Pd-Based Catalyst Synthesized via Top-down Approach for Hydrogen Evolution Reaction
Résumé
Lately, palladium (Pd) nanoparticles (NPs) have gathered significant attention in various fields due to their unique properties and diverse applications in catalysis. Particularly noteworthy their role in the hydrogen evolution reaction (HER), owing a high catalytic activity, synergistic effects in alloy catalysts, wide operating pH range, and compatibility with renewable energy technologies, making Pd a crucial catalyst for sustainable energy conversion and storage applications. [1]

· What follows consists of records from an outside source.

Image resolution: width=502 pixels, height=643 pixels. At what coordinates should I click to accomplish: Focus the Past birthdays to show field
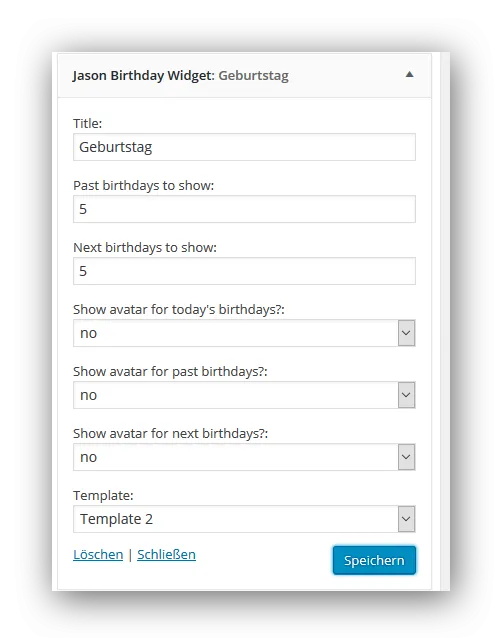click(244, 209)
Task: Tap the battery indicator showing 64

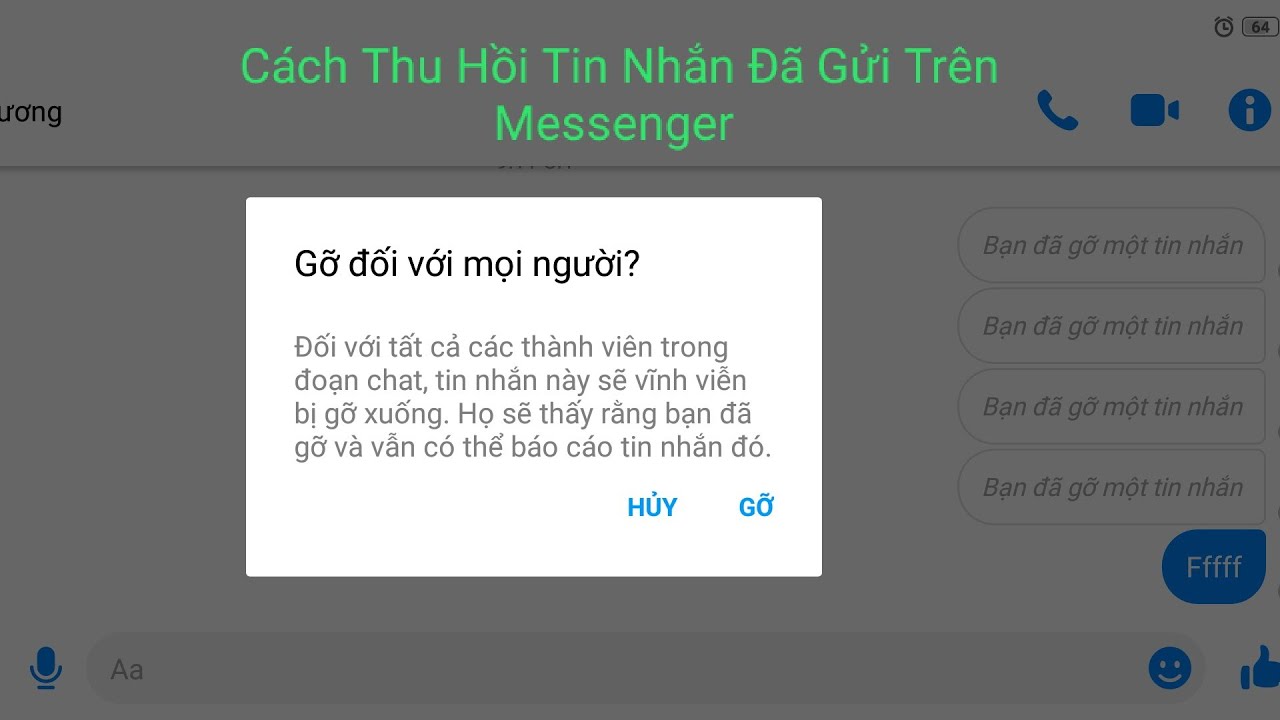Action: point(1260,27)
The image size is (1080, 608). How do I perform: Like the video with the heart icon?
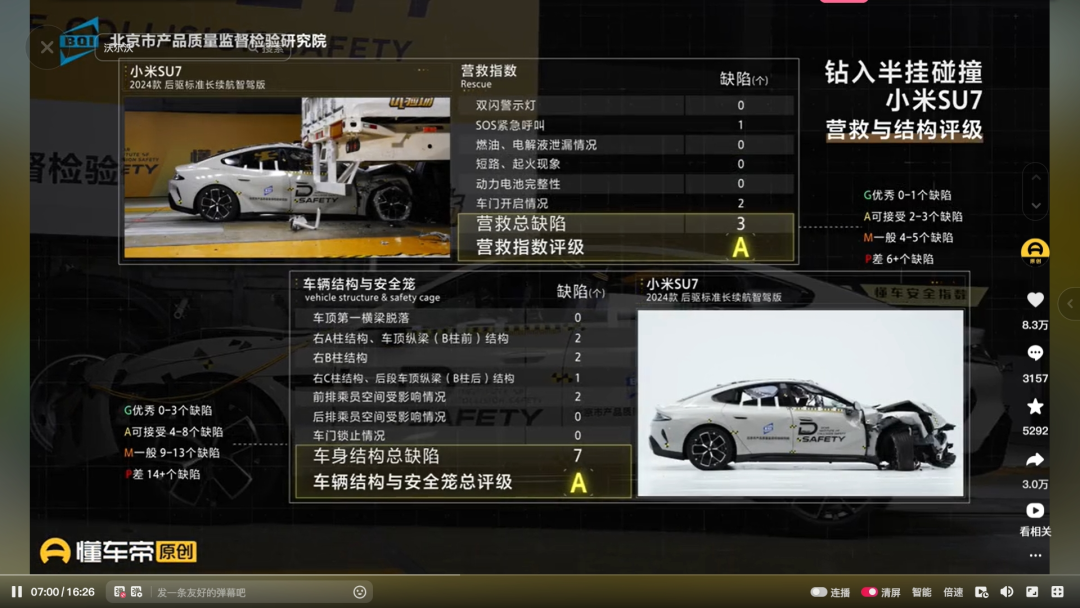(1035, 300)
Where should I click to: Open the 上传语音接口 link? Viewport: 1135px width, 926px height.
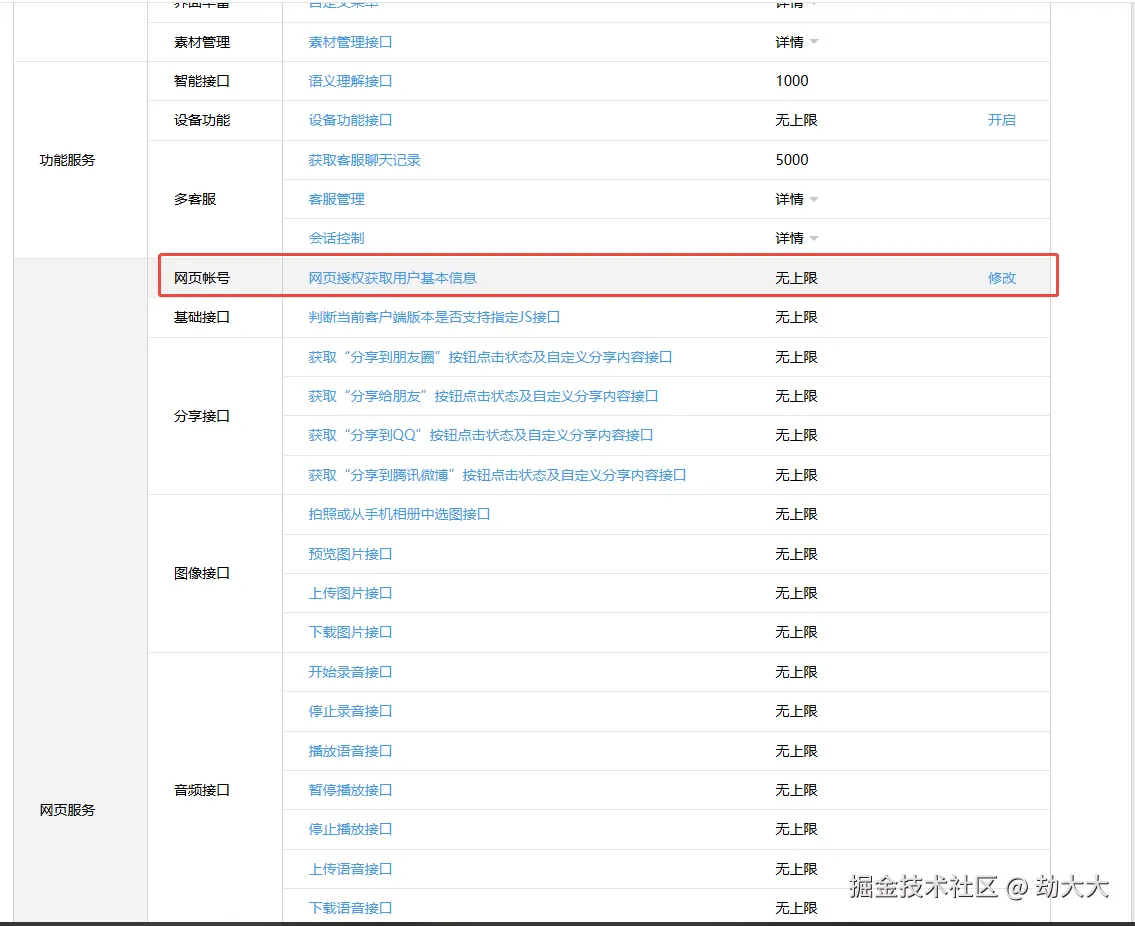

In this study, we synthesized Pd-based NPs immobilized on Vulcan-carbon support with approximately 20% wt. using a surfactant-free top-down approach known as an electrochemical erosion. [2] This method relies on the erosion of metal substrates immersed in an electrolyte, such as a wire, while applying an alternating sinusoidal voltage to these substrates, resulting in NPs production. [2], [3] An essential step in the synthesis process involves the pretreatment of the Pd bulk substrate, leading to material embrittlement and facilitating the homogeneous distribution of NPs with a size below 10 nm on the support during electrochemical erosion. The produced Pd NPs exhibited a polyhedral shape and surpassed the commercial catalyst from Fuel Cell Store in performances, including specific surface area, geometric activity, mass activity, specific activity, and durability. [2]
Furthermore, we optimized the catalyst by including copper (Cu) into the composition. To synthesize PdCu/C via electrochemical erosion, a precursor salt of Cu was added to the electrolyte. The optimized PdCu/C catalyst demonstrated improved electrochemical activity towards HER compared to both the previously synthesized Pd/C catalyst and the commercial Pd/C catalyst.